I have said before 'investing is a balance of risk and reward' - so is running your own business. Most entrepreneurs do both by taking a big risk with their own cash and investing it into a conviction in their abilities to reap a reward.
Some then go on to seek other people's cash to support their vision and belief that they can make a return. I first did this when I was 26. Not with mounds of my own money as I didn't have lots but it was a start-up business with a friend; we also raised money from others.
The business grew to a turnover of just under £1m with around six staff. That was London, in 1986; we lasted three years before learning the best lesson in business, the wrong way! 'Don't run out of cash', or put another way we were profitable but couldn't meet our short term debts; result, the liquidator.
Most surveys show around 90% of start-ups fail, others say the number is 40%. Whatever survey or professional investor you listen to the fact remains it's a risky investment but one that can also reap very high returns; sometimes.
I know what it's like to fail but it didn't put me off the idea of tackling a start-up again, and eventually led me to form Finance Tree as a management buyout and then Rivers Capital Partners in 2009. The experience of starting and raising cash in the mid-1980s was more painful than it is now. Today, there are more sources of capital than ever, more mentors, more incubator and accelerator programmes and more tax breaks for investors. There really is no excuse if you want to start a business or if you think you could grow your own.

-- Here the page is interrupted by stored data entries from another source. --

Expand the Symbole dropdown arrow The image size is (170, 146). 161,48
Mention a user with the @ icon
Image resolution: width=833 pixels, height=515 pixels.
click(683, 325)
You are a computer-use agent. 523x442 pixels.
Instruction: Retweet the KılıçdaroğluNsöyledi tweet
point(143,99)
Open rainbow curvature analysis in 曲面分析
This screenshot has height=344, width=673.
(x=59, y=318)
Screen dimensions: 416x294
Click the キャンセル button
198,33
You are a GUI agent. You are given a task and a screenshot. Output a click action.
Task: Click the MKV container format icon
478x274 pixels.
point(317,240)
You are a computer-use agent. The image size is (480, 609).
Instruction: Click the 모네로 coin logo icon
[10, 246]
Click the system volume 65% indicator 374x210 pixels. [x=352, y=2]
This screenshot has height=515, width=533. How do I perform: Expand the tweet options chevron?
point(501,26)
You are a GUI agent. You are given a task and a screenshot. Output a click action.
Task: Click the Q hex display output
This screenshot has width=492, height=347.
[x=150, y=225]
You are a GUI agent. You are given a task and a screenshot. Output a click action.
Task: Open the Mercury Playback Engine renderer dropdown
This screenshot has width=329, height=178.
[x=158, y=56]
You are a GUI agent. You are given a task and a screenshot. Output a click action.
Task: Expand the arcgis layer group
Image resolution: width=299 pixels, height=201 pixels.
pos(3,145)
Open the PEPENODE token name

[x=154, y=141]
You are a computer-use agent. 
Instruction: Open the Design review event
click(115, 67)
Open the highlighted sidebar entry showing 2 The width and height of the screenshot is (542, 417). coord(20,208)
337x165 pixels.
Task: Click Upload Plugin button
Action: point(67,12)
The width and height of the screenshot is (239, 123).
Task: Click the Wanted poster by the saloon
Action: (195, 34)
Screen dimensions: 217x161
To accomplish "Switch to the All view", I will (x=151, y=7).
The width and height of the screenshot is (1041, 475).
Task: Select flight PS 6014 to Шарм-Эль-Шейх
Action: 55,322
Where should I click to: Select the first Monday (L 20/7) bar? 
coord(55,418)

At Rivers Capital we still see around 200 businesses a year and now also have a loan book with over £5m invested in 400 regional entrepreneurs with an additional 61 with around £14m of equity investment.
The equity side has a range of business angels involved with our Fund. The best entrepreneurs understand that investors are important customers. Others don't see investors as important. Major mistake; I think it's because they see it as just another commodity like the electricity they use. Perhaps it's a little too easy?
For some reason businesses research their products and markets, even customers but don't research the available investment and the investors. We are all different, want different things and are different to work with. I'm not a life-long investor; as I have explained, I have built my own businesses while others have been professional investors all their careers.
And don't tell me the banks aren't lending, the best of them are and the alternative finance sector is growing even if it's still small. A recent NESTA report stated that £84m was raised by equity crowdfunding platforms in the UK last year, small but growing.
Peer-to-Peer lending is more significant; Funding Circle is the leading supplier in the UK with £100m lent to businesses in the first three months of this year.
The North East has had £142m available through the funds from North East Finance via managers like me and the team at Rivers Capital. Oh, and we also have our very own on-line finance platform in the region, GrowthFunders who are also a growing business and offer something different; go and take a look.
So what's my point? Well, I want to encourage you to seek investment but more importantly to start and grow your business. Don't be afraid to fail; I have done and know what it's like to start and fail and start again. Investors are used to failure (or they should be...) but treat the investors cash like your own and talk to people like me.
Running you own business is the best thing in the world - worries and all. Oh, and the North East is a great place to get the support and cash you need.